BGH, Beschluss vom 23.02.2021 - Aktenzeichen XIII ZB 12/19

DRsp Nr. 2021/9201

Rechtmäßige Anordnung der Sicherungshaft bis zur Rückführung eines abgelehnten Asylbewerbers

Grundsätzlich bedarf es, wenn die beteiligte Behörde einen längeren Zeitraum als sechs Wochen für die Organisation einer sicherheitsbegleiteten Rückführung des Betroffenen für erforderlich hält und deshalb die Anordnung längerer Haft beantragt, einer auf den konkreten Fall bezogenen Begründung, die dies unter Ausführungen etwa zu Art des Fluges, Buchungslage der in Betracht kommenden Luftverkehrsunternehmen, Anzahl der gegebenenfalls erforderlichen Begleitpersonen, Personalsituation usw. nachvollziehbar erklärt. Soll die Haft allerdings im Hinblick auf eine allfällige Verzögerung der Rückführung nur um wenige Tage verlängert werden, erübrigen sich eingehendere Erläuterungen, sofern im Übrigen der für die Rückführung erforderliche Zeitbedarf nachvollziehbar dargelegt ist.

Tenor

Die Rechtsbeschwerde gegen den Beschluss des Landgerichts Ingolstadt, 2. Zivilkammer, vom 18. Januar 2018 wird auf Kosten des Betroffenen mit der Maßgabe zurückgewiesen, dass Dolmetscherkosten nicht erhoben werden.

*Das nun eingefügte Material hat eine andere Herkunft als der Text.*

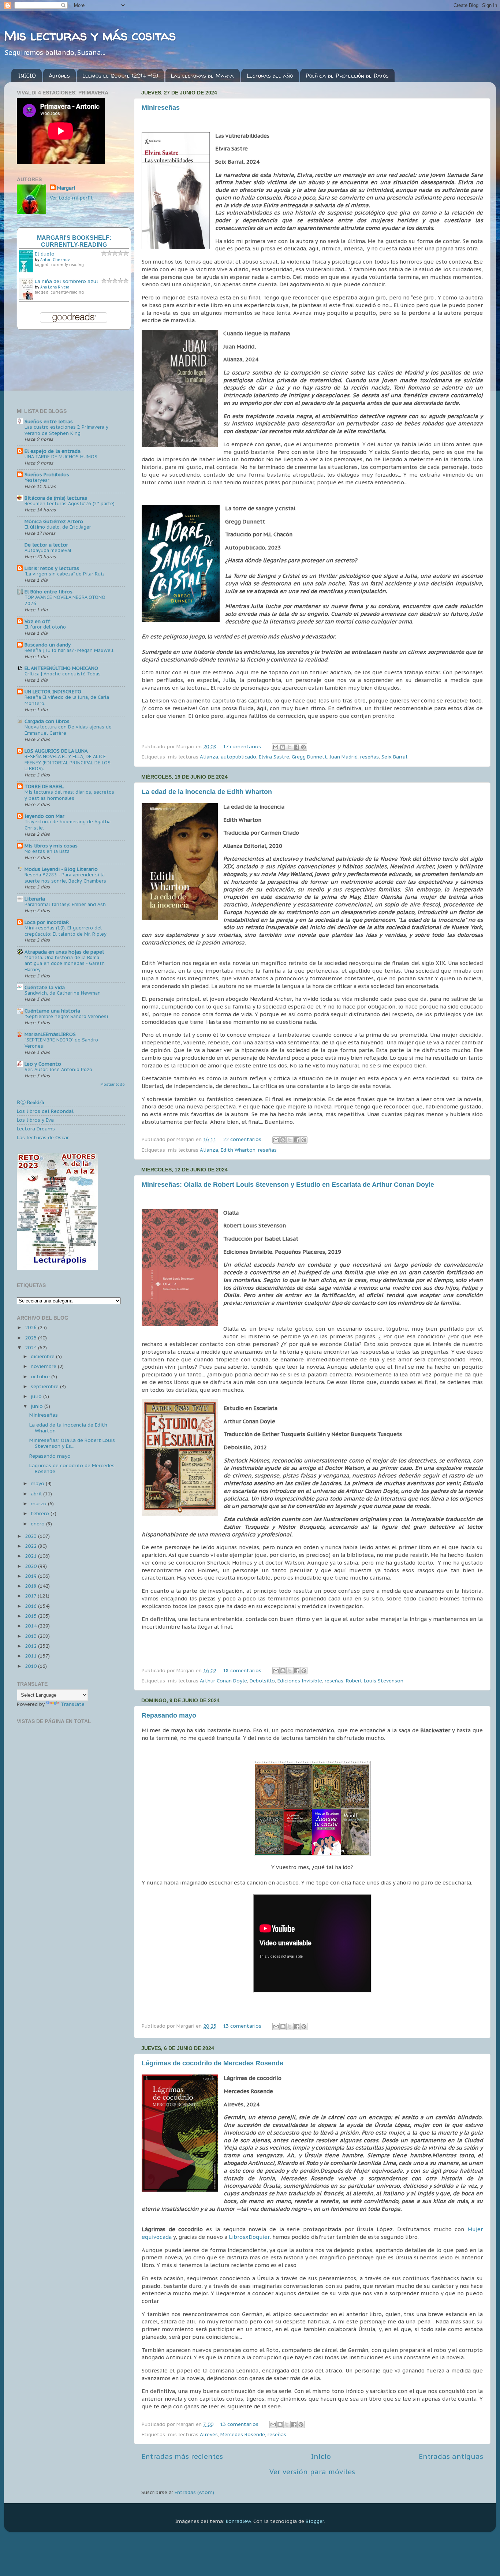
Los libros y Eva (35, 1119)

Der Gegenstandswert des Rechtsbeschwerdeverfahrens beträgt 5.000 €.

Normenkette:

FamFG § 417 Abs. 2 S. 2 Nr. 3 ;

Gründe

I. Der Betroffene, ein marokkanischer Staatsangehöriger, reiste am 21. Juli 2017 von Österreich kommend nach Deutschland ein. Im Zug auf der Strecke zwischen Salzburg und München wurde er bei einer grenzpolizeilichen Kontrolle ohne gültige Einreise- oder Aufenthaltsdokumente aufgegriffen. Ein von ihm zuvor gestellter Asylantrag war mit vollziehbarem Bescheid des Bundesamts für Migration und Flüchtlinge vom 29. Mai 2017 als unbegründet abgelehnt worden, zugleich war ihm die Abschiebung angedroht worden.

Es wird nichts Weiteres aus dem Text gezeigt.